Exercise description => For the word "resolution", copy every line of the material that includes it.

Provided records =>
..............................
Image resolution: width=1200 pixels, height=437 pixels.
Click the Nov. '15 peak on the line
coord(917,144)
..............................
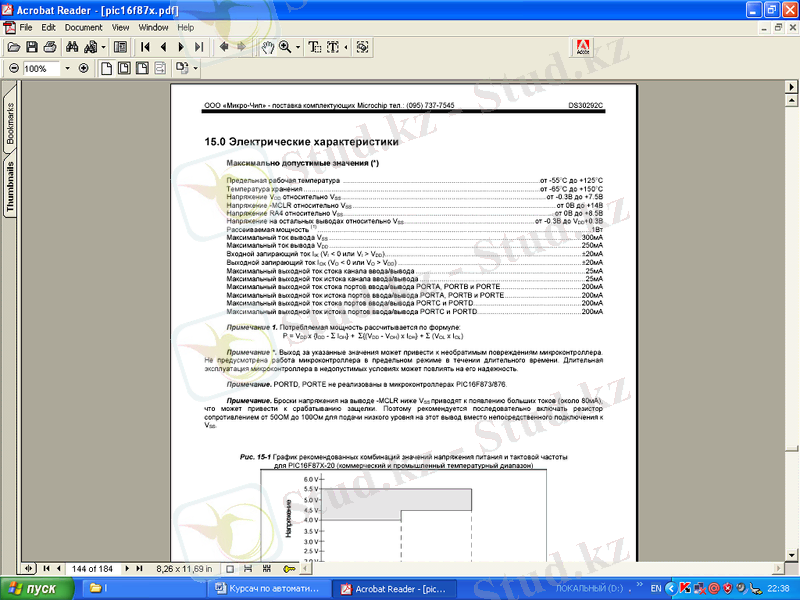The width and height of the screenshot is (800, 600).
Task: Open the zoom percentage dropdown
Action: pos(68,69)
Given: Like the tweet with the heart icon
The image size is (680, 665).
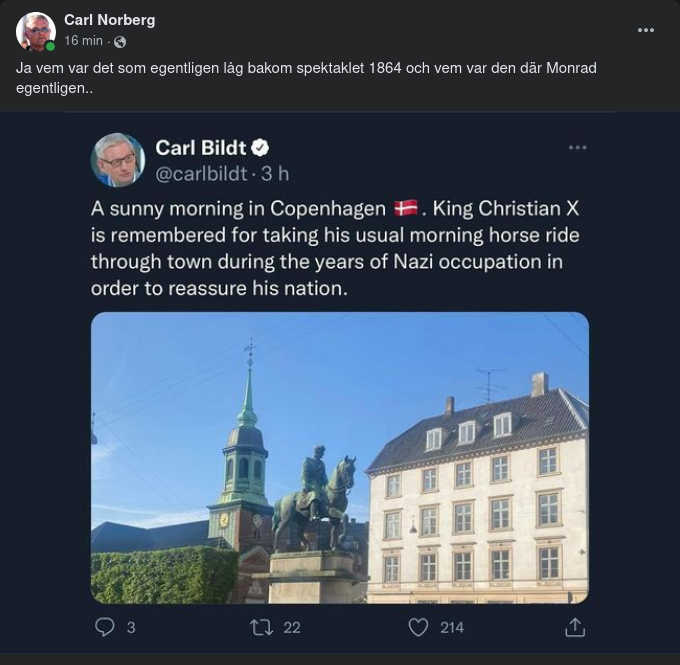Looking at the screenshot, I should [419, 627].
..............................
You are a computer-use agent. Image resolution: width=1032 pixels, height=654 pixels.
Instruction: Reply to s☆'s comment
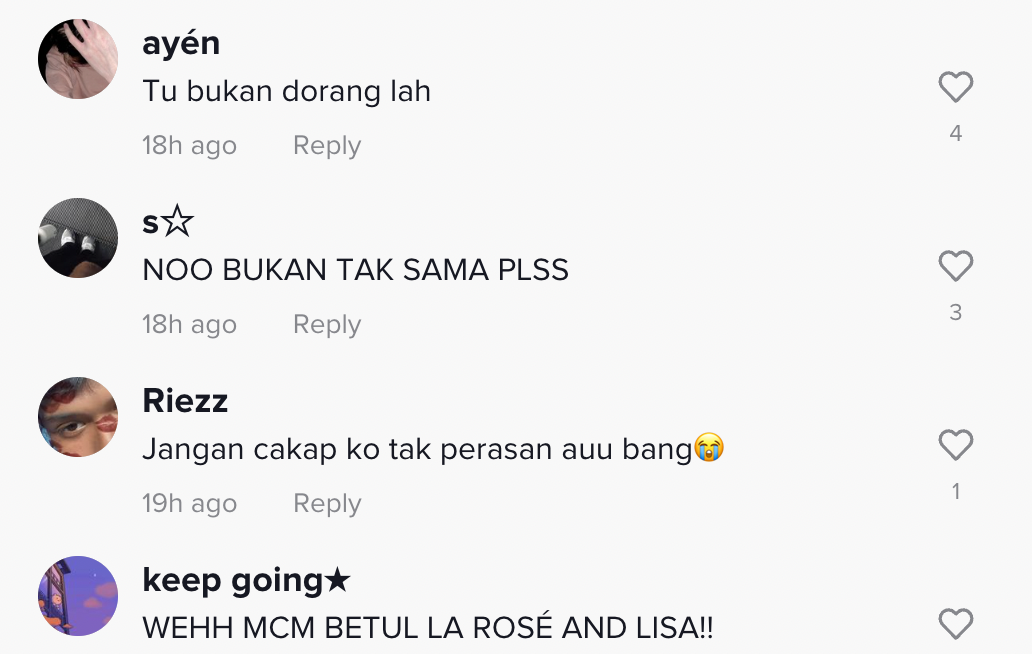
..............................
Solution to the problem =>
Image resolution: width=1200 pixels, height=437 pixels.
You are a computer-use agent. Image resolution: width=1032 pixels, height=654 pixels.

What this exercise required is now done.